The plaintiffs herein rely upon the case of Childs v. White (158 App. Div. 1). This case, however, in no way questioned the authority of the cases hereinbefore referred to. It simply applied the rule that directors of a corporation owe a duty to stockholders and prospective stockholders. The reason for the rule is apparent from the case of Hun v. Cary (82 N. Y. 65), cited in the opinion handed down in Childs v. White (supra).
In Hun v. Cary (at pp. 70, 71) the court said: " The relation existing between the corporation and its trustees is mainly that of principal and agent, and the relation between the trustees and the depositors is similar to that of trustee and cestui que trust. * =:• * When one deposits money in a savings bank, or takes stock in a corporation, thus divesting himself of the immediate control of his property, he expects, and has the right to expect, that the trustees or directors, who are chosen to take his place in the management and control of his property, will exercise ordinary care and prudence in the trusts committed to them — the same degree of care and prudence that men prompted by self-interest generally exercise in their own affairs."
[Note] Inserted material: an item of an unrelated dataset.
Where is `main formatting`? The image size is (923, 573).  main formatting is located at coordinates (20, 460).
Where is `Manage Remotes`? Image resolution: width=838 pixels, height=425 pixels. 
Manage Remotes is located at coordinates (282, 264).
In other words, one depositing money in a savings bank or taking stock in a corporation divests himself of the control of his property. The directors occupy a fiduciary relationship as to the depositor, the stockholder or the potential stockholder who is about to place his money with the corporation, and consequently the directors are under a duty to them as to the care of their money. In the case at bar, however, such is not the situation for the reason that the plaintiffs did not leave their money on deposit or buy stock in the corporation, but merely purchased land, the same as they might purchase merchandise. The reason for the rule not existing, the rule is not applicable and the case of Childs v. White (supra) is not decisive of the case at bar. In McClure v. Wilson (70 App. Div. 149, 152), cited in the last-mentioned case, the question involved was whether or not a director was chargeable with certain ' knowledge gained in such capacity. The case of People v. Equitable Assurance Society (124 App. Div. 714, 731), cited in Childs v. White (supra), was a statutory action against directors of a corporation, and the case of Rives v. Bartlett (156 App. Div. 552), also cited as an authority, has since been reversed by the Court of Appeals in 215 New York, 33. I am, therefore, of the opinion that the facts set up in each of the causes of action lettered (c) do not set forth a cause of action, and they should be dismissed. It is unnecessary to consider the alternative motion made by the defendants. Settle order.